At the hearing (a video archive should be posted here in the next few days), the CFPB announced an outline or framework for a proposed rule that would prohibit the inclusion of class action bans in arbitration clauses and restore consumer rights to go to court. While this is a major step, the proposal does not fully bar the use of arbitration for individual claims. As we and others pointed out, we hope the final rule closes the door completely on all uses of forced arbitration. As Danny Katz, director of Colorado PIRG, testified at the hearing:
"Consumers should never have to give up their rights– just to do the everyday things in their lives like open a bank account or take out an auto loan or student loan."
Meanwhile, on Capitol Hill, powerful bank interests escalated their campaign to defund and defang the bureau, because it works for consumers, not them. Last week, the American Bankers Association and other major trade groups representing Wall Street and other financial interests revealed, in an op-ed in The Hill newspaper, that, in fact, they were the driving force behind intensified Congressional efforts to pass HR 1266 (Neugebauer-TX) -- to eliminate the Bureau's single director and replace him with a highly-politicized 5 member Commission. This, of course, was not "man bites dog" news to me. But the op-ed also revealed that their campaign to kill the CFPB is fueled by misrepresentations and untruths. It's clear that the powerful special interests are just tired of having -- even if it is only 4 years old -- a regulator that is not under their control. In their op-ed column, they claim that they actually want to strengthen the bureau's independence from the "political whims" of a different White House. Actually, they want to make sure that they can manipulate an already-politicized nominations process and appoint 5 lapdog commissioners to a weakened bureau.
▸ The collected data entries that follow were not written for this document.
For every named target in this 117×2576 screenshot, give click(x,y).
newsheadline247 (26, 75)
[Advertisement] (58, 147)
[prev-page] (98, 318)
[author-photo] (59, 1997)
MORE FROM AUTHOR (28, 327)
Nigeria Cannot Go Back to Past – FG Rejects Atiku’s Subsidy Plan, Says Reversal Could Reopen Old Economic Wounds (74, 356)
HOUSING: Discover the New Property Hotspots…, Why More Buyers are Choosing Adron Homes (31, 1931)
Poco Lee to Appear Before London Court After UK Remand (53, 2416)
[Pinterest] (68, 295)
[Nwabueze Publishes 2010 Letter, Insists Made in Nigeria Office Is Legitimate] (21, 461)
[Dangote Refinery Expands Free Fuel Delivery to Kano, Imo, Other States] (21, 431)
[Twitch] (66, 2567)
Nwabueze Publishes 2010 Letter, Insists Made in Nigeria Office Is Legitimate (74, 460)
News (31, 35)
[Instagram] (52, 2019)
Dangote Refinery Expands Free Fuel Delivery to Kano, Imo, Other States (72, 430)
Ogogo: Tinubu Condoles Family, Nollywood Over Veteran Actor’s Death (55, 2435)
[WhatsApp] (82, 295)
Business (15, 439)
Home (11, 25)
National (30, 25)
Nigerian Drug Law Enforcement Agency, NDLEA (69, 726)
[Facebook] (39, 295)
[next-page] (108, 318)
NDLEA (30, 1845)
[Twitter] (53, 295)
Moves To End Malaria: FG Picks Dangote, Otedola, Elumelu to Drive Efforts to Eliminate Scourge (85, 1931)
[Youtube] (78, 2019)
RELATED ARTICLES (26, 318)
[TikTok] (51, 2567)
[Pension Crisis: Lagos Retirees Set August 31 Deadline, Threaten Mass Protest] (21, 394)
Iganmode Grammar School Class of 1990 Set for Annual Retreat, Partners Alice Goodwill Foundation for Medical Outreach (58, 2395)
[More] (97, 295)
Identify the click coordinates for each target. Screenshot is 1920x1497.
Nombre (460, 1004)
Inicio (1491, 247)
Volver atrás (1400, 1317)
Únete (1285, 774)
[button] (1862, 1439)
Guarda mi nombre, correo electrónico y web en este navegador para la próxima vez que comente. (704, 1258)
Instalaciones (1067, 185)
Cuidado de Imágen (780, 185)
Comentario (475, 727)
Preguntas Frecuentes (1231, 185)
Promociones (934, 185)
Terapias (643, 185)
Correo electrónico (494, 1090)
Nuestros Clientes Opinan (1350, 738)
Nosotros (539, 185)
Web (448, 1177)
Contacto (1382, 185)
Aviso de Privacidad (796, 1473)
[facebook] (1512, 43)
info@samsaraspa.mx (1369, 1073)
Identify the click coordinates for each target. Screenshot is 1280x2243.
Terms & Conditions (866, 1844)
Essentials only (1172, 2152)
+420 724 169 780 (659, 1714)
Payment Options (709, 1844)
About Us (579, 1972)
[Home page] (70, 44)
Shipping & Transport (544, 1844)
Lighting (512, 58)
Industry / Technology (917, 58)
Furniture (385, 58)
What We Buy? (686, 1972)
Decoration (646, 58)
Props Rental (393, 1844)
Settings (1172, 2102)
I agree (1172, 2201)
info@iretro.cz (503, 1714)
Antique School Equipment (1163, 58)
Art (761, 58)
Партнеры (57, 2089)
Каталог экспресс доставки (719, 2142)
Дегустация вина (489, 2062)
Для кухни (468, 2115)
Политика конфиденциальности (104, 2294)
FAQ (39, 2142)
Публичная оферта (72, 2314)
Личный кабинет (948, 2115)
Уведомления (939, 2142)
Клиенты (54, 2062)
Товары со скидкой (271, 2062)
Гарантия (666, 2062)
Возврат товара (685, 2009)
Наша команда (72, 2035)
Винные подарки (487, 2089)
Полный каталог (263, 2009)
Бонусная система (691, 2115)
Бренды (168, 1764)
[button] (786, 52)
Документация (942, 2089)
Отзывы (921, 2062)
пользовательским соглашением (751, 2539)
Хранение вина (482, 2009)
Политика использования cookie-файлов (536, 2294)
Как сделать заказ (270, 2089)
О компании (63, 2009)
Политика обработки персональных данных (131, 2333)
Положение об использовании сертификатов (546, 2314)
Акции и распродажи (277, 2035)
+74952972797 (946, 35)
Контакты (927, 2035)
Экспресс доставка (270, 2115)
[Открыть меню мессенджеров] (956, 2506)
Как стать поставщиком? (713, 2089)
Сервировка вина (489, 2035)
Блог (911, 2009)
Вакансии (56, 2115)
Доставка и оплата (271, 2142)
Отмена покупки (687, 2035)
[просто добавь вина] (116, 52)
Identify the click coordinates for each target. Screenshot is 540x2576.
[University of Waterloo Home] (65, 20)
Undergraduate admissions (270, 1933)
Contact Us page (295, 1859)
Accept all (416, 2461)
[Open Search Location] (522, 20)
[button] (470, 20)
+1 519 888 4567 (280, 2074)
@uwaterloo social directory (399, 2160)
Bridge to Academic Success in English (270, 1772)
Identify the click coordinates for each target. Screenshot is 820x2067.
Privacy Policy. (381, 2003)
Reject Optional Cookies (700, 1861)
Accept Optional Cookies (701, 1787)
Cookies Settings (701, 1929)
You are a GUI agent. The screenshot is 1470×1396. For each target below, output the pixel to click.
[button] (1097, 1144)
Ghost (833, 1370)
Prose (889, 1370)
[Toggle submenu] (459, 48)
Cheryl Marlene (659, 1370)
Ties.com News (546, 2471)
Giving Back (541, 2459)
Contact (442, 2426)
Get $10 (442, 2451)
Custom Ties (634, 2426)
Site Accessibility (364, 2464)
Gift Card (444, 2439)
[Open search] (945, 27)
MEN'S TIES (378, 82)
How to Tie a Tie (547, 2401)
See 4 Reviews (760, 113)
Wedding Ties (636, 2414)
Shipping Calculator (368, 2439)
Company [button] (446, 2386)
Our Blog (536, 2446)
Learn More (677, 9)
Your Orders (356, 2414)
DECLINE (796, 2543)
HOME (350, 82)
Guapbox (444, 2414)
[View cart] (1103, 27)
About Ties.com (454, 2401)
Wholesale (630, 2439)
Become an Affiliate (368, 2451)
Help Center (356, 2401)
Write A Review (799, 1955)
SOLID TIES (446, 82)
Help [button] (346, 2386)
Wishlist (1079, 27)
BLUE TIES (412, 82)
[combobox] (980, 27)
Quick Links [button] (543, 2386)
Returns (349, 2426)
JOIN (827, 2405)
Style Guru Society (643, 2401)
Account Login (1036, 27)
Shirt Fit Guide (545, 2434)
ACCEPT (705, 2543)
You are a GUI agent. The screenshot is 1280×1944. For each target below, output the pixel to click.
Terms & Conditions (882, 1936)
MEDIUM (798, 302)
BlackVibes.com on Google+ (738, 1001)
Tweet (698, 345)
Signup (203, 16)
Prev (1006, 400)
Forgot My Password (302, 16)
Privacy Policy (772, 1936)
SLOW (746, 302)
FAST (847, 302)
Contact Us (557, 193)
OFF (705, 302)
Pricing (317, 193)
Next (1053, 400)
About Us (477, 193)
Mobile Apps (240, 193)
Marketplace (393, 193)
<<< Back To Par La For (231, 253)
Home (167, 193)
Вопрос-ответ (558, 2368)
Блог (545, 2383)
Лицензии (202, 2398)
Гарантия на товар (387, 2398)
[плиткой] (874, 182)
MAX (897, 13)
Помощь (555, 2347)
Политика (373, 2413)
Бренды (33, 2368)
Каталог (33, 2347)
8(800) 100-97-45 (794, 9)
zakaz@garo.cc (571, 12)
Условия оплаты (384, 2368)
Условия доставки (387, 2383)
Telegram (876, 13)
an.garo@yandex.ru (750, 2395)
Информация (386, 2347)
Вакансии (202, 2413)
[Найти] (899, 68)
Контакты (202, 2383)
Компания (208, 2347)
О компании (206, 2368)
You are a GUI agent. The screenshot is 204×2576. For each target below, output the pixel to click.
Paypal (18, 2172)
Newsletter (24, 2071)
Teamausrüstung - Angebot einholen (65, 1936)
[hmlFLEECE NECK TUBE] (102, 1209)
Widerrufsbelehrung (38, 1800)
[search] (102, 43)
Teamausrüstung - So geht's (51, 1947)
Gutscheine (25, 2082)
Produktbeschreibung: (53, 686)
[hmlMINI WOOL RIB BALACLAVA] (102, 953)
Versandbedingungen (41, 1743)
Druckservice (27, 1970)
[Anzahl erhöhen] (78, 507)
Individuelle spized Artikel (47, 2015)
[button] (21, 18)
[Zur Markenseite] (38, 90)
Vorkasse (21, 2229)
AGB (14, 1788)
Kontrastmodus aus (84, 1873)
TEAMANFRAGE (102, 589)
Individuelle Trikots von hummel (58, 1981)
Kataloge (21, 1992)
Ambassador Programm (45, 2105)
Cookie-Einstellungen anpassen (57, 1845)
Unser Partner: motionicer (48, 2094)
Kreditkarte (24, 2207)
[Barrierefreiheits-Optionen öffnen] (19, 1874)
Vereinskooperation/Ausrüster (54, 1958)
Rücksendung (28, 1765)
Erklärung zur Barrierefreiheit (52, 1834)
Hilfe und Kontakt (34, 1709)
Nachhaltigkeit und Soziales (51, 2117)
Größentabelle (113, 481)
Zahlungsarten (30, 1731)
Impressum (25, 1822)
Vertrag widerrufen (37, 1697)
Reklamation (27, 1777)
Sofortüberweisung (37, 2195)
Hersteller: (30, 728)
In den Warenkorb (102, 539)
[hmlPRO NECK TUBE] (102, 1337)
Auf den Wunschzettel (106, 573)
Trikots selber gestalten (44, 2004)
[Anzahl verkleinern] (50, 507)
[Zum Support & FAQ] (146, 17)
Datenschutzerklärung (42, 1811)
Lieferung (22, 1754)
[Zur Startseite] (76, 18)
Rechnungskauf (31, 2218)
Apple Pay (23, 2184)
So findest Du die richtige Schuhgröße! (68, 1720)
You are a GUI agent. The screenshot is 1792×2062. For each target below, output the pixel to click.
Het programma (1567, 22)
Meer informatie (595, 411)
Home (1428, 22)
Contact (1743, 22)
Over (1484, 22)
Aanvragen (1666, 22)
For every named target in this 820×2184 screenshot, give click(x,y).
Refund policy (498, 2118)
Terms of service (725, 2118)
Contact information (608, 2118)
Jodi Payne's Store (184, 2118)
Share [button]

Worse, their op-ed revealed that they are not above misconstruing and misrepresenting the long-held positions of the founders of the CFPB, Senator Elizabeth Warren (MA) (then an advisor to the President), former Representative Barney Frank (MA) (the Frank of the Dodd-Frank Wall Street Reform and Consumer Protection Act), and former Representative Brad Miller (NC), chief sponsor of the original bill that developed into the CFPB. They claim these leaders always wanted a commission, not a single-director. Click the highlighted names to see that Rep. Maxine Waters, ranking member of the House Financial Services Committee, published corrections to that doctored record.
Our group letter to the committee opposing HR 1266 rebuts the other false claims made in the op-ed, including that virtually all agencies are commissions; some are and some aren't. The oldest and most powerful bank regulator, the OCC, founded in 1864, is run by a single director.
While consumer protection opponents prevailed in passing HR 1266 out of committee last week, they failed in their effort to steamroll more Democrats into jumping on board, once it became clear that the bill's train was being driven by Wall Street lobbyists. Two conservative Democrats, already co-sponsors, did vote for the bill. Over at his Newsweek blog, our colleague, Jim Lardner of Americans for Financial Reform, has more on the fight to defend the CFPB from the "Real Wolves of Wall Street."
We expect more attacks on the CFPB's independence and funding throughout the fall. Not only will there be a second fight on this bill when leadership moves it to the House floor, but Industry is also demanding that rollbacks to CFPB and other agencies be attached as "riders" on the budget proposal that will be negotiated over the next few months (government funding authority expires on December 11). We will keep you informed.